◆ To do: Word for word, repeat the lines of the records from the first line up to and including the line that contains "Task: Select the Divine Now! 3.0 button", passing over any pictures.

[[ The records, beginning ]]

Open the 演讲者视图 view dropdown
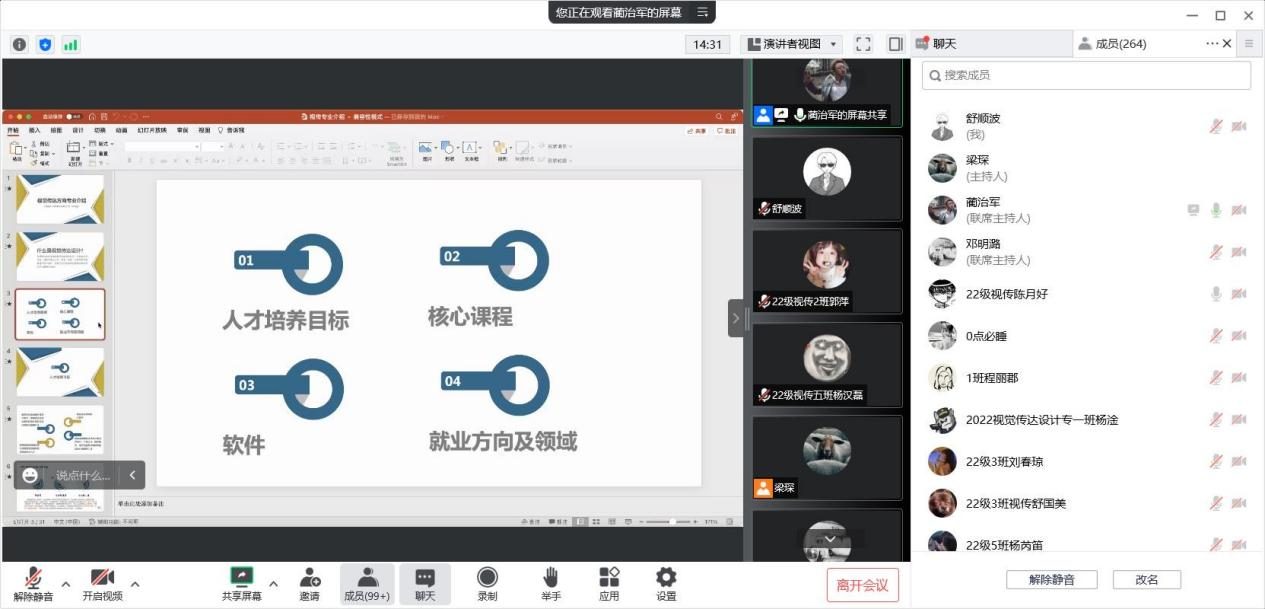pos(791,44)
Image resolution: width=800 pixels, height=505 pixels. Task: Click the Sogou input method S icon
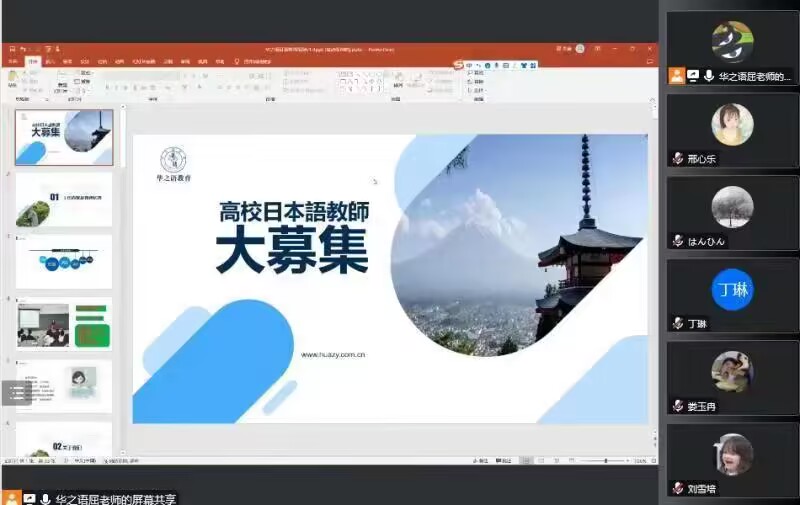click(458, 65)
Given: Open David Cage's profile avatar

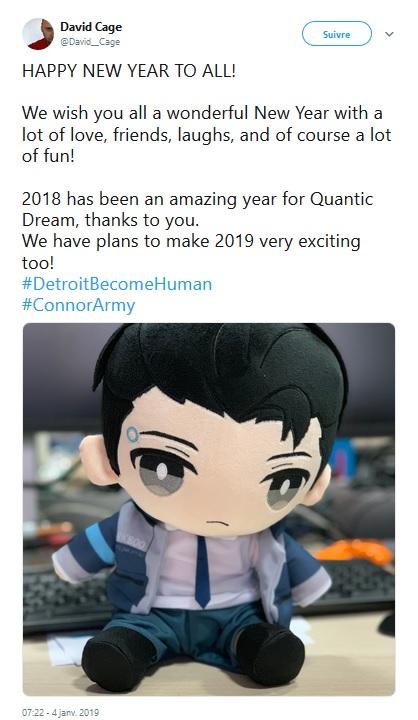Looking at the screenshot, I should click(38, 34).
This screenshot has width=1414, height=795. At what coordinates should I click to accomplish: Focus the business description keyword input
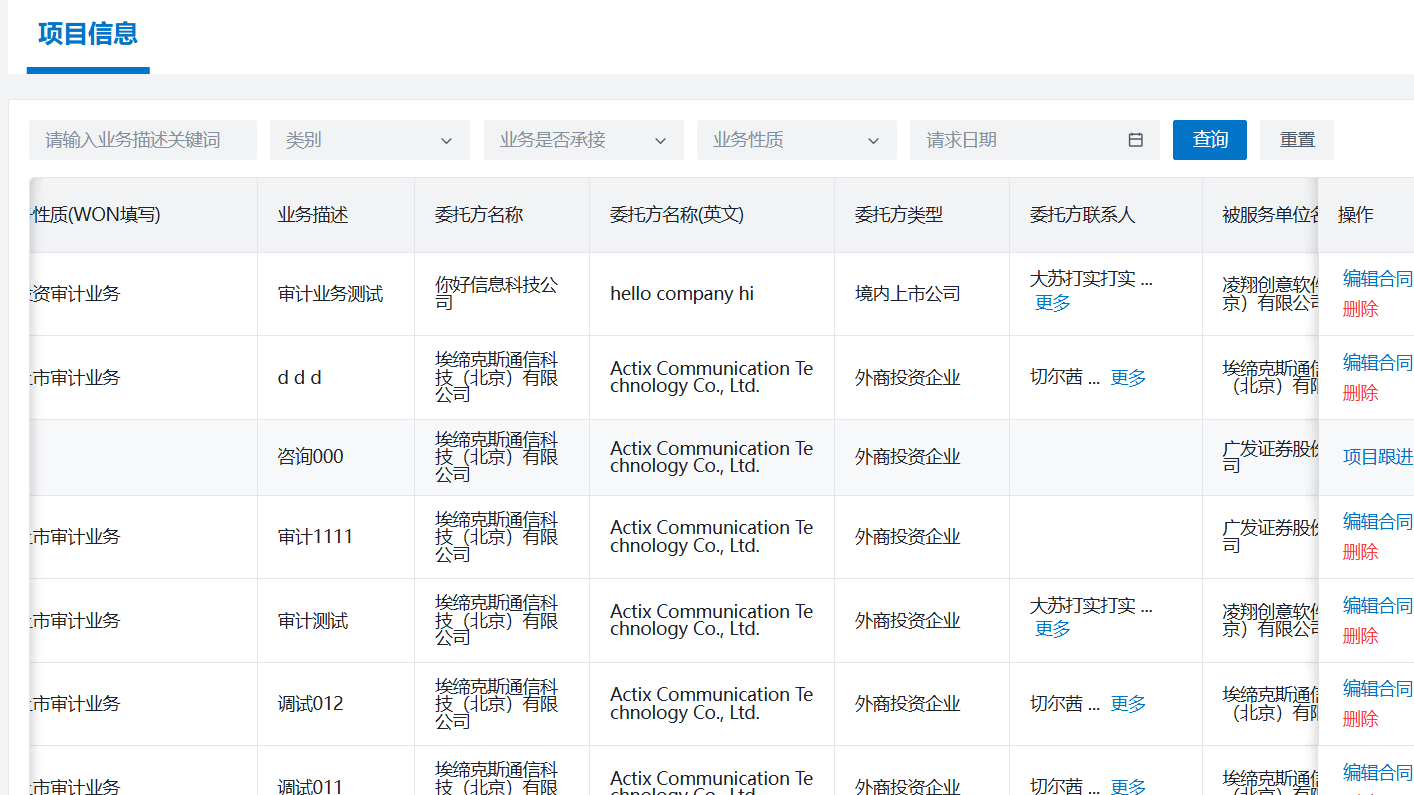143,140
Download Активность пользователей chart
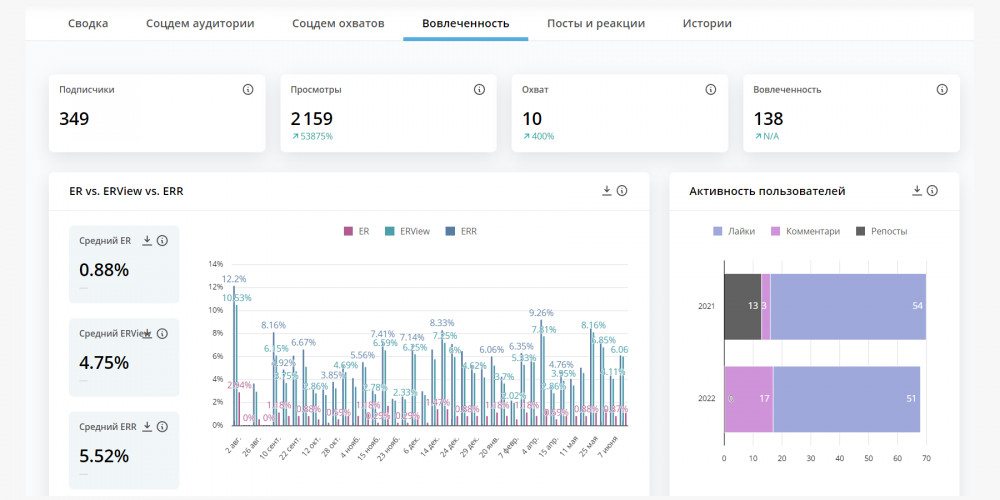Image resolution: width=1000 pixels, height=500 pixels. [917, 190]
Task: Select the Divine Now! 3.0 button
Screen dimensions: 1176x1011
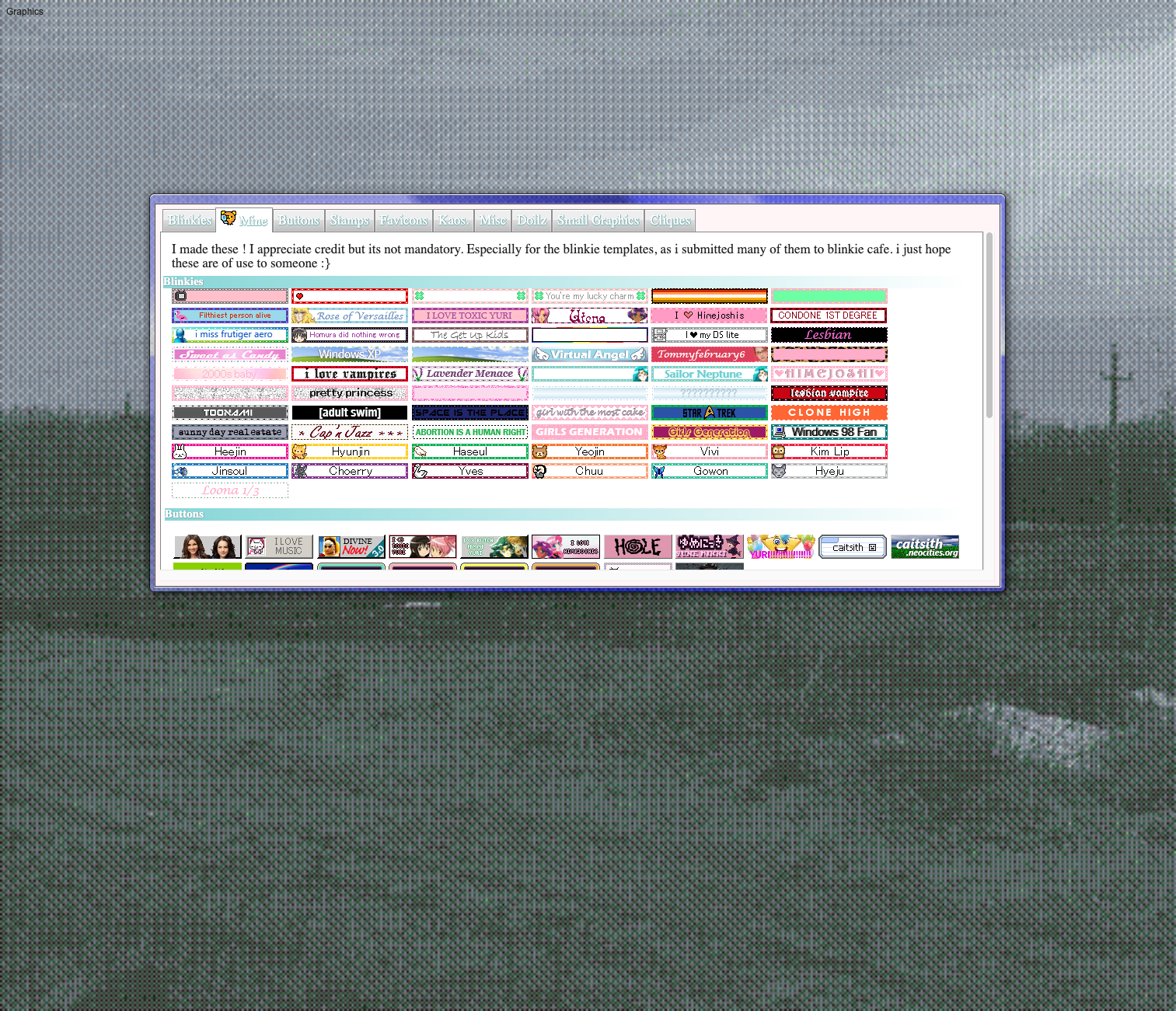Action: tap(351, 547)
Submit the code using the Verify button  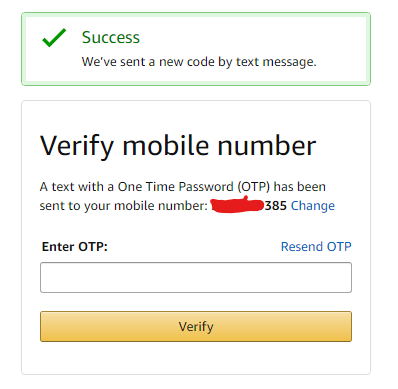(x=196, y=326)
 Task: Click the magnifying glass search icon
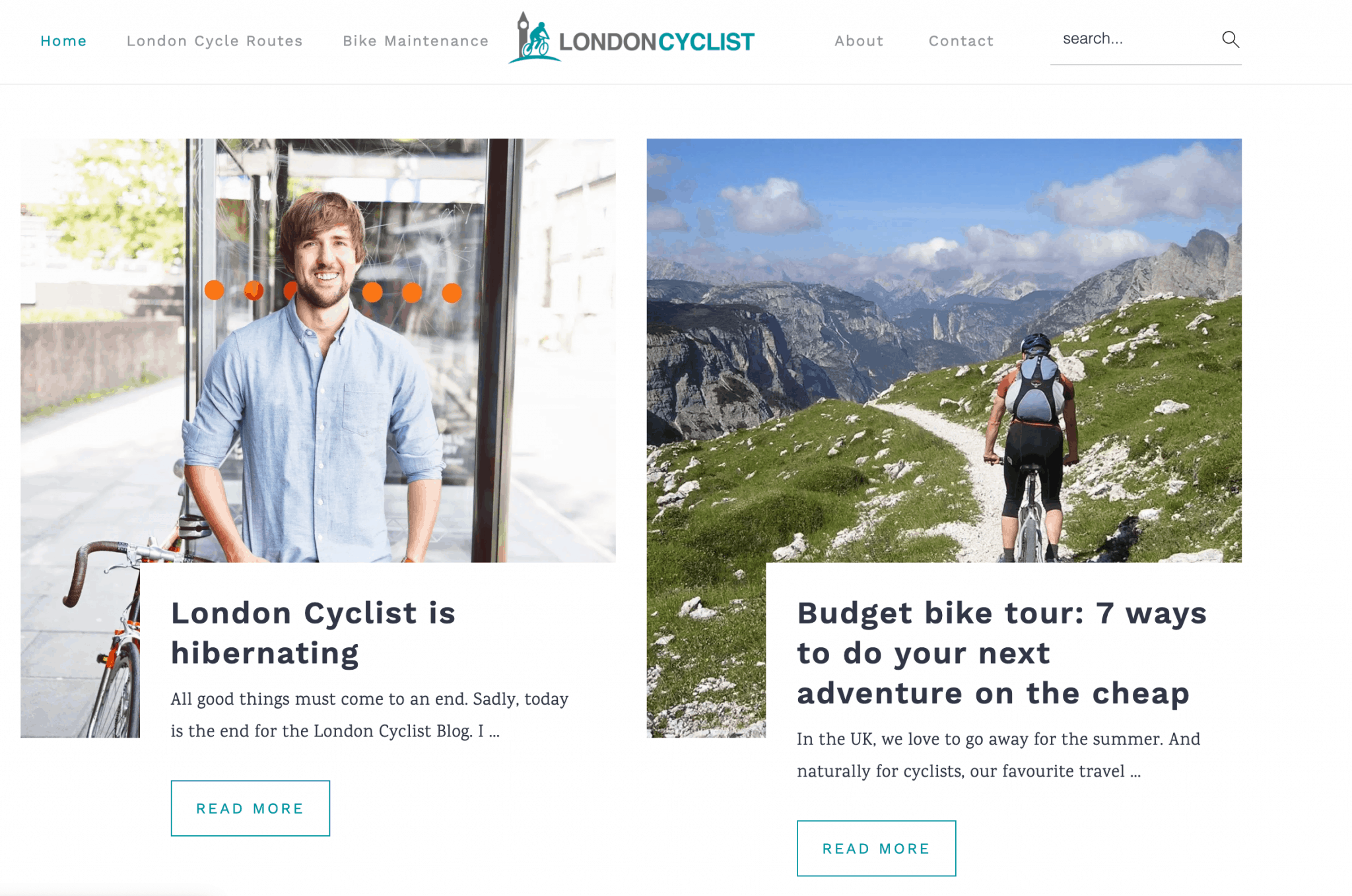pos(1230,40)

[[ The records, end ]]

◆ Exercise output:
Open the 演讲者视图 view dropdown
pos(791,44)
Image resolution: width=800 pixels, height=505 pixels. Task: Click the Sogou input method S icon
click(458, 65)
Given: Open David Cage's profile avatar

Looking at the screenshot, I should click(38, 34).
This screenshot has width=1414, height=795. At what coordinates should I click to accomplish: Focus the business description keyword input
143,140
Download Активность пользователей chart
Image resolution: width=1000 pixels, height=500 pixels. [917, 190]
Task: Select the Divine Now! 3.0 button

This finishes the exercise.